Dia tidak bisa menolak Kaisar Abadi Qian Li. Menjadi Penjaga sekte sungai bukanlah sesuatu yang ingin dia lakukan.
Namun, terlepas dari perasaannya, dia tidak bisa menolak sehingga dia hanya bisa meratapi nasibnya sendiri.
“Pada akhirnya, kau tetap tidak bisa berbuat apa-apa dan harus keluar untuk menyelamatkan Sungai Seribu Ikan Mas,” gumam Li Qiye pada dirinya sendiri.
“Kami dengan rendah hati menerima dekrit Grandmaster!” Leluhur Suci membungkuk hingga ke tanah.

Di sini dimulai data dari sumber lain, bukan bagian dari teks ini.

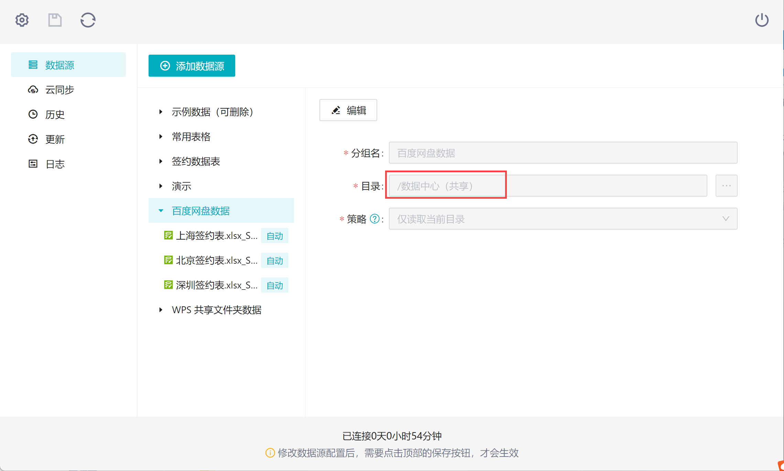Collapse the 百度网盘数据 group
Image resolution: width=784 pixels, height=471 pixels.
161,211
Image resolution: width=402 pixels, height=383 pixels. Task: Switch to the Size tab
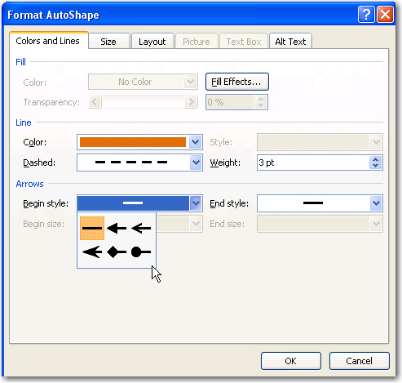point(108,42)
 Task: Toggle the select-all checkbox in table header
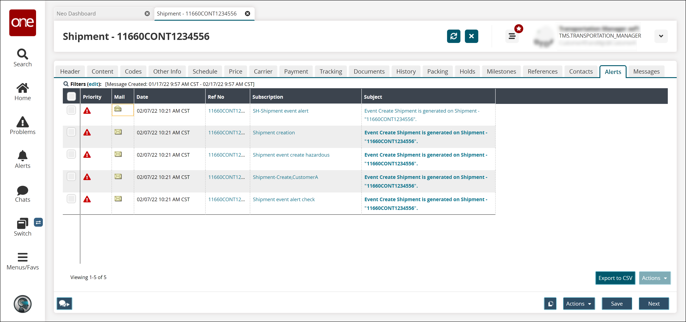tap(71, 97)
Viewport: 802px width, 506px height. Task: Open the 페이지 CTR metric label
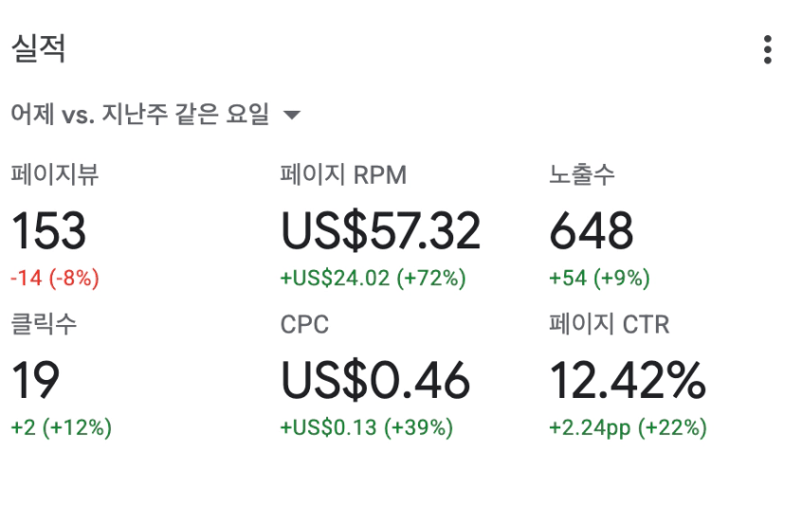610,324
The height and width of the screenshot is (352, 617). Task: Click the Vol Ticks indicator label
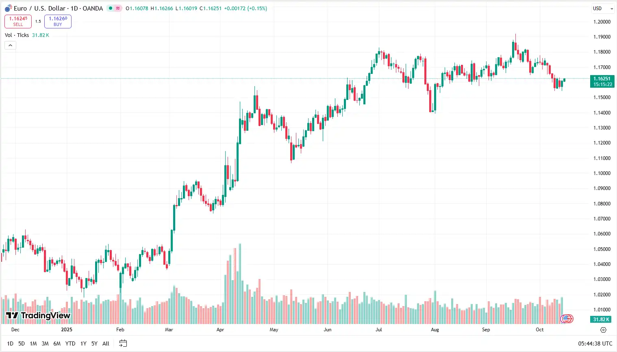point(17,35)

Bunga-bunga mulai bermekaran setelah pengumuman dekrit abadi kaisar. Leluhur Suci dengan hormat memegang dekrit hukum universal yang baru dibentuk dengan kedua tangannya dan menerimanya.
Semua tetua dan bahkan leluhur dengan khusyuk bersujud kepada dekrit tertinggi Kaisar Abadi Qian Li: “Kami dengan rendah hati menerima dekrit Patriark!”
Setelah pertunjukan bakti, Pohon Willow Ilahi Emas perlahan menghilang bersama bayangan di bawahnya. Danau Seribu Ikan Mas menjadi tenang sekali lagi. Di luar dekrit tertinggi di tangan Leluhur Suci, seolah-olah tidak ada yang pernah terjadi.
Leluhur Suci sendiri secara pribadi menyiapkan upacara besar untuk menyambut Li Qiye ke tempat utama Sungai Seribu Ikan Mas: “Selamat datang, Pelindung kami!”
Li Qiye sangat tak berdaya. Di bawah sambutan para tetua, Li Qiye seperti boneka yang diseret ke markas utama sekte. Ini sama sekali berbeda dari yang dia harapkan. Dia ingin membunuh sampai sekte sungai tahu lebih baik, tetapi niat Kaisar Abadi Qian Li muncul untuk menyelamatkan keturunan mereka.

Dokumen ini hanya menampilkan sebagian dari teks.